'Savior's teachings'

'Do for others that which they cannot do for themselves'

Christmas time seems to make us better, kinder, more thoughtful and considerate of others, said President James E. Faust on Dec. 3.

"We want to make our loved ones, our friends, and even those we don't know a little happier."

Speaking at the annual First Presidency Christmas Devotional, President Faust said words cannot fully express his gratitude for the birth and mortal life of Jesus of Nazareth and His atoning sacrifice.

"I have felt the Savior's guidance and His Spirit," he said. "At this time of the year when we commemorate His birth, we should also take time to contemplate with deep reverence His death and the transcending sanctification of the Resurrection. Our Savior was also a great teacher, and it is important for us to follow the things He taught."

President Faust said of all the Savior's profound teachings, he would like to focus on one: "It is to do for others that which they cannot do for themselves."

He then recounted a story by an unknown author, which represents the spirit of Christmas.

In September of 1960, a young mother found herself alone with six hungry children and just 75 cents in her pocket. After searching her small Indiana town, she found a job working nights at a truck stop called the Big Wheel.

The mother found a teenager to watch her children and began work. The tires on her 1952 car were so worn that she would fill them with air on the way to work and again every morning on the way home.

"One bleak fall morning as she dragged herself to the car to go home, she found four tires on the back seat. Four new tires. There was no note — just those beautiful brand new tires."

As Christmas approached, the mother knew there would be no money to buy toys for her children. She began painting and repairing old toys so there would be something for Santa to deliver on Christmas morning.

"On Christmas Eve the usual truckers, Les, Frank and Jim, and a state trooper named Joe were all sitting around at the Big Wheel. They talked through the wee hours of the morning and then left to get home before the sun came up.

"When it came time for this young mother to go home on Christmas morning, she hurried to her car hoping the kids wouldn't wake up before she managed to get home and get the presents from the basement. It was not yet light outside, and there appeared to be some dark shadows in the car. Something certainly looked different, but it was hard to tell just what."

When she reached the car she was amazed. The old car was filled with boxes of all shapes and sizes. There were blue jeans, shirts, candy, nuts and bananas. There were bags of groceries, an enormous ham, canned vegetables, cookies and flour. And there were five toy trucks and one beautiful little doll.

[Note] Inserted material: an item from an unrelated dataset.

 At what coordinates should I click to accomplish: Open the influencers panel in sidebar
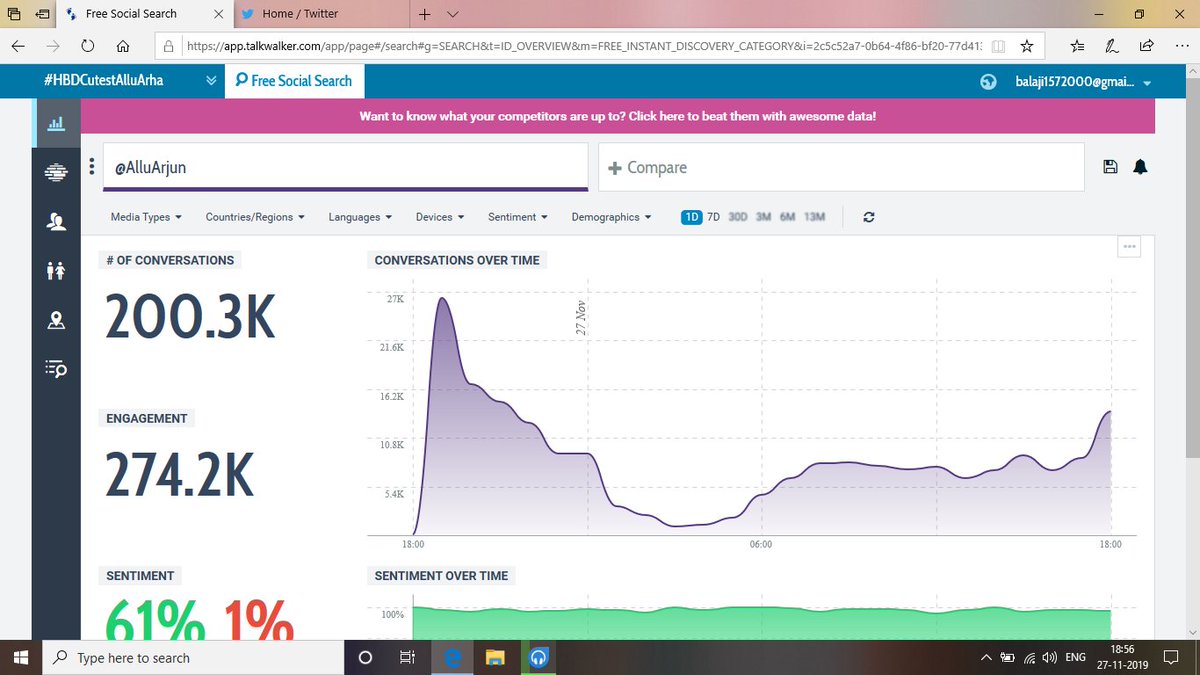[x=56, y=221]
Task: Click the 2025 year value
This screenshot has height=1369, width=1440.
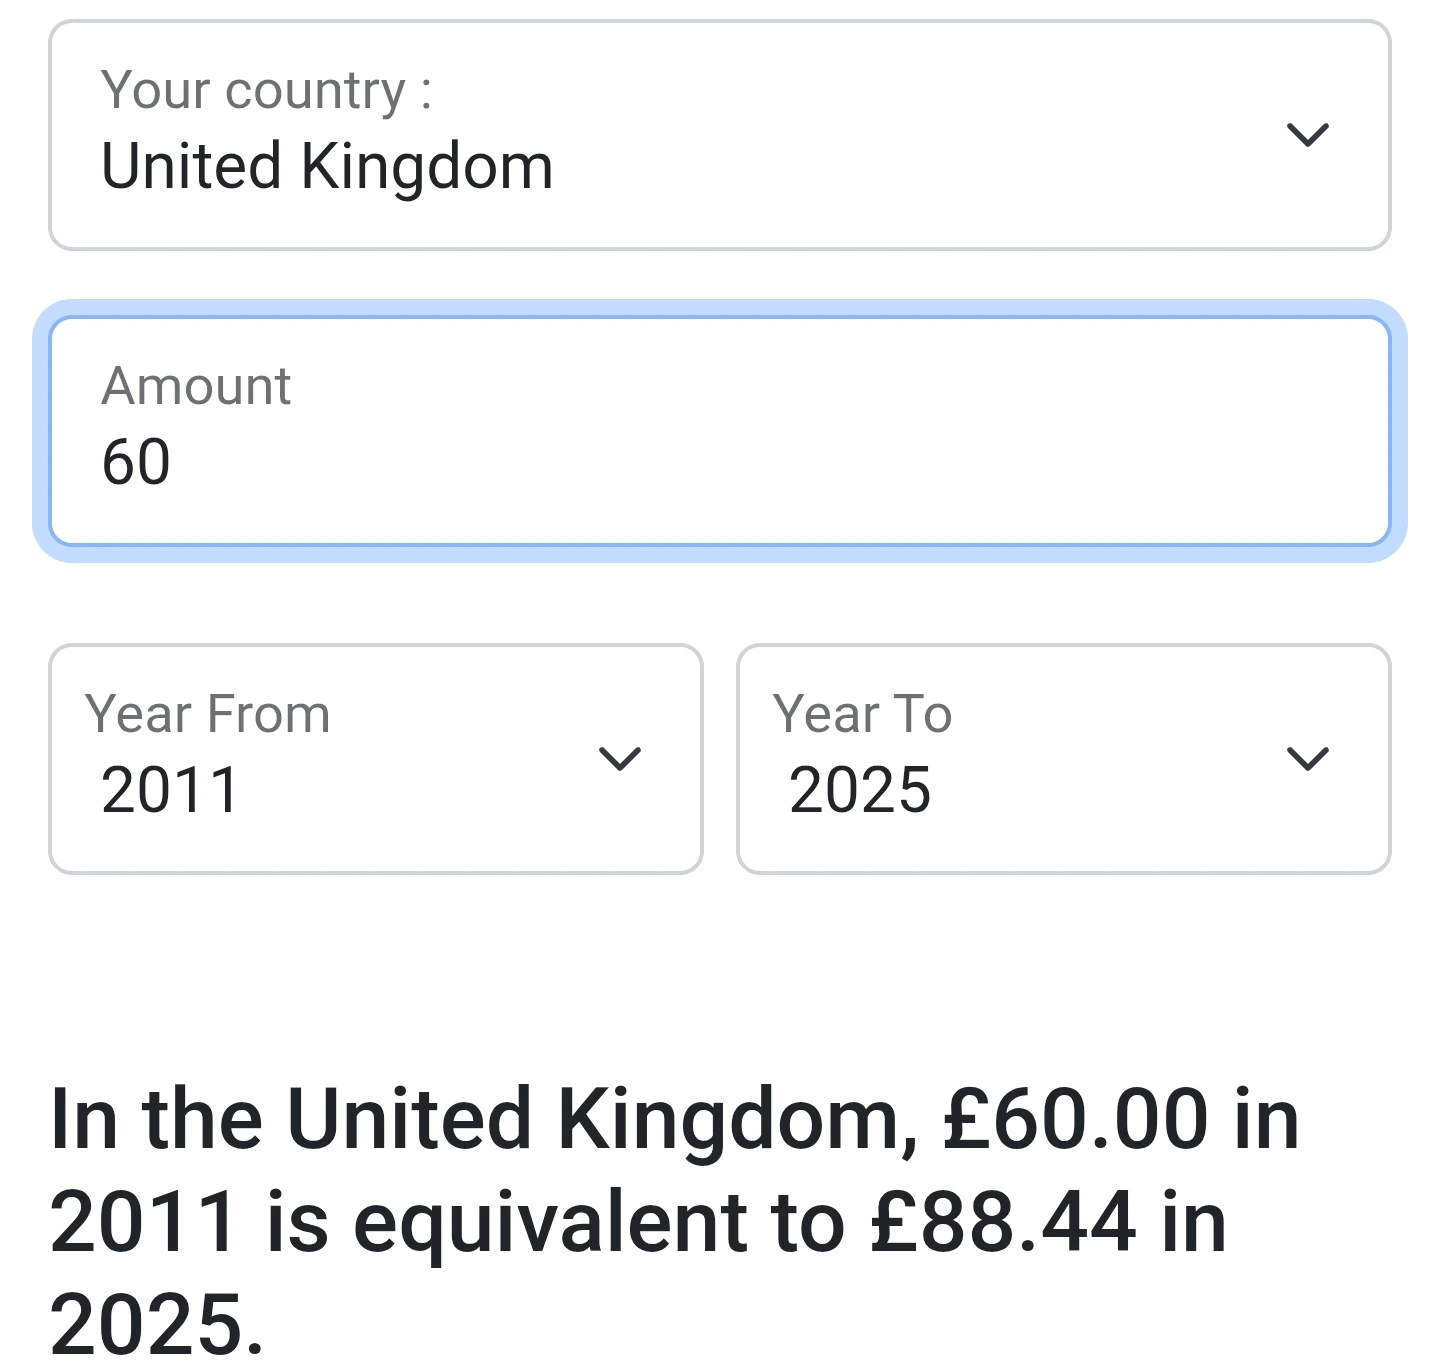Action: tap(860, 790)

"As that young mother drove back through empty streets on that most amazing Christmas Day, she sobbed with gratitude. She would never forget the joy on the faces of those little ones that precious Christmas morning. Surely there were angels in Indiana that long-ago December. And many of them hung out at the Big Wheel truck stop."

President Faust said the kindness of the unknown benefactors in this story shows a very real Christmas spirit.

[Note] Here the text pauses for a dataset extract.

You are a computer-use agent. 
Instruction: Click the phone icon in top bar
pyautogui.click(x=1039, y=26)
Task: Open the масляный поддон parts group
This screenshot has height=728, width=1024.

"In the Sermon on the Mount, the Savior taught, 'When thou doest alms, let not thy left hand know what thy right hand doeth.' In the same sermon He teaches us that those who do acts of service to gain recognition already have received their reward, whereas those who act anonymously will be rewarded in heaven.

"I wish to express appreciation and thanks to all who open their hearts and give to others," President Faust said.